LETTRE D’ISTANBUL

Un rassemblement de « Mères du samedi » devant un tribunal d’Istanbul, le 25 mars 2021.

Le rituel est immuable et d’une solennité impressionnante. Debout devant les barrières de police qui font face au lycée de Galatasaray, en plein milieu de la frénétique avenue piétonne Istiklal, les mères et les familles des personnes disparues en Turquie exposent, des œillets rouges à la main et dans un long silence accusateur, les photos de leurs proches dont elles sont sans nouvelles. Comme chaque samedi, qu’il vente, qu’il pleuve ou que la canicule s’abatte sur Istanbul, elles sont là, à midi pile, pour une demi-heure durant laquelle le souvenir d’un ou deux disparus est évoqué à haute voix.

Ainsi d’Hüsamettin Yaman, samedi 4 mai, un étudiant de 22 ans dont la famille est sans nouvelles depuis une garde à vue, le 5 mai 1992. De Nurettin Yedigöl, le 27 avril, vu pour la dernière fois par un témoin en 1981 au centre de torture de Gayrettepe.

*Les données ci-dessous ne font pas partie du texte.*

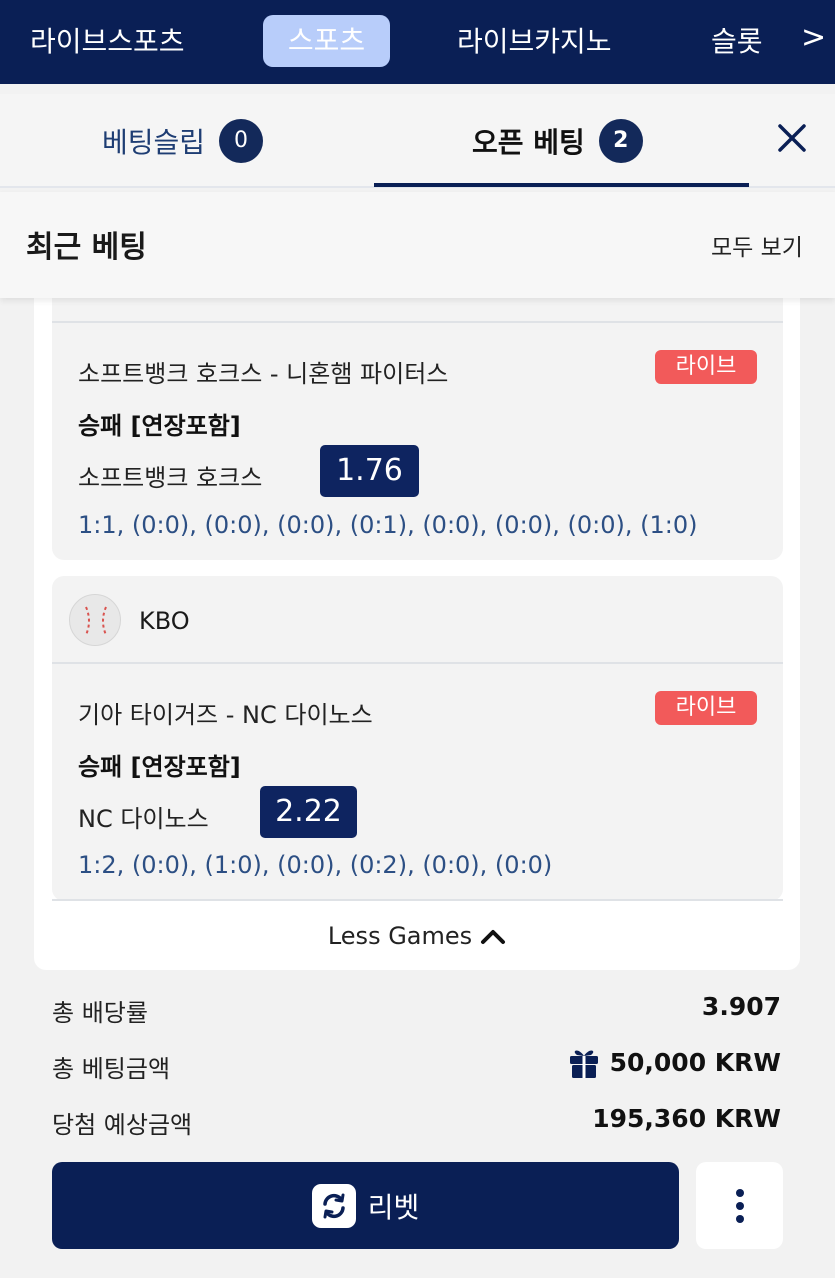  Describe the element at coordinates (164, 621) in the screenshot. I see `league-name: KBO` at that location. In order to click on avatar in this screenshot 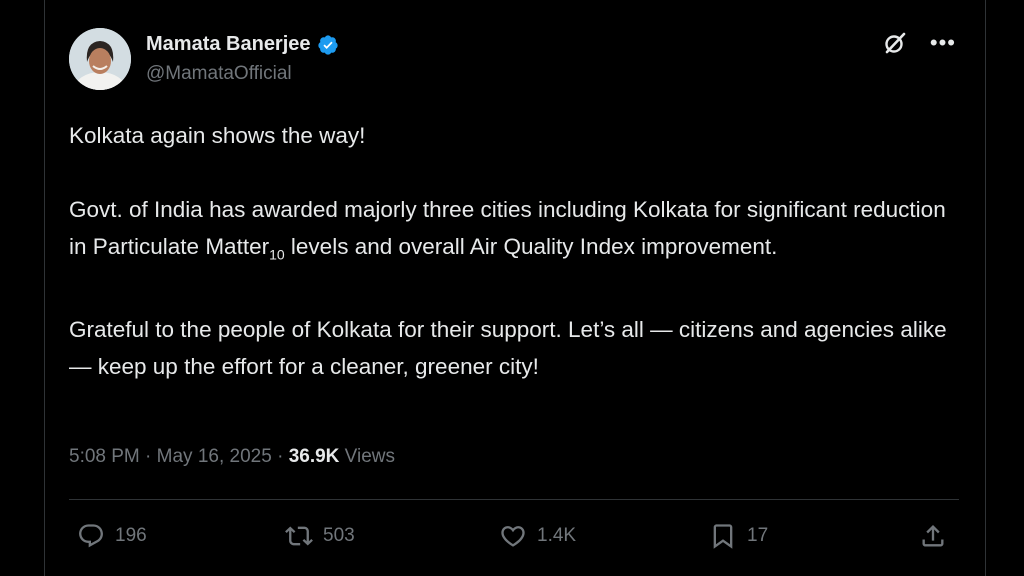, I will do `click(100, 59)`.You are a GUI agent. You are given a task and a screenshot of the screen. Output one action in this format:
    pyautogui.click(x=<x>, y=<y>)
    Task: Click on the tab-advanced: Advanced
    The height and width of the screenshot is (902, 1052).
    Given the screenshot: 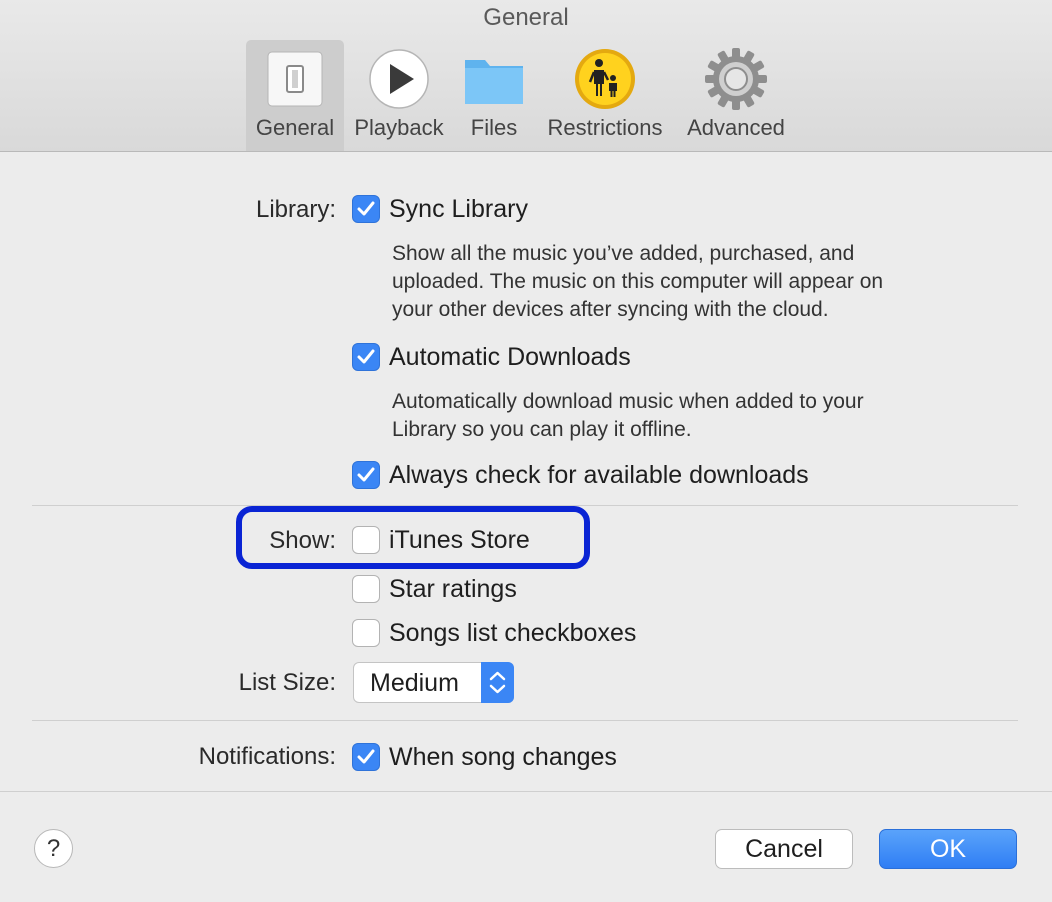 What is the action you would take?
    pyautogui.click(x=736, y=96)
     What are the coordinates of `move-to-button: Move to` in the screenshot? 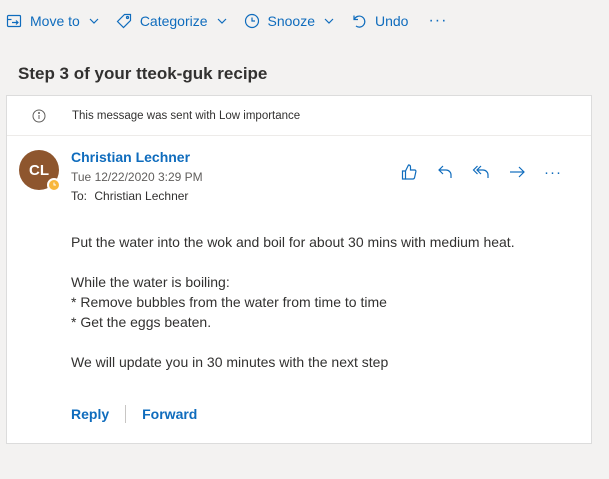 It's located at (53, 21).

De Kadir Keremoglu, le 20 avril, un homme d’affaires de 75 ans enlevé dans la ville de Van dans une voiture Taurus blanche immatriculée 01 EA 600. Quinze jours plus tôt, ce fut un rappel à la mémoire du grand écrivain et critique obstiné du régime Sabahattin Ali, de la disparition duquel, en 1948, les circonstances soulèvent encore aujourd’hui de nombreuses interrogations.

La liste est longue. La pile des portraits presque écrasante. D’ici à deux semaines, le 25 mai, les mères et les familles manifesteront pour la millième fois. Mille rendez-vous hebdomadaires de lutte contre l’oubli et contre l’effacement des souffrances vécues, imposés par l’appareil d’Etat.

Lire aussi, en 1996 : Article réservé à nos abonnés Les « mères du samedi » dénoncent la multiplication des cas de disparition en Turquie

Lancés en 1995, les rassemblements des « Mères du samedi », appelées ainsi en référence au mouvement des Mères de la place de Mai, à Buenos Aires, ont connu des interruptions, la répression et les arrestations. Après avoir fait face à des violences policières quasi systématiques, elles ont été contraintes d’arrêter une première fois leurs actions en 1999. Familles et proches de disparus ont repris leurs sit-in dix ans plus tard, avant qu’ils soient de nouveau interdits en 2018, le jour du 700e rassemblement, un procureur requérant même trois ans d’emprisonnement contre plusieurs participants pour « réunion illégale ».

Au terme d’interminables recours et appels, un tribunal a finalement autorisé, le 3 novembre 2023, les « Mères du samedi » à se regrouper une fois par semaine, dans la limite de dix personnes par rassemblement. « Une véritable victoire pour nous », souffle d’une voix digne et entêtée Sevda Arcan, compagnonne de route de près de trente ans.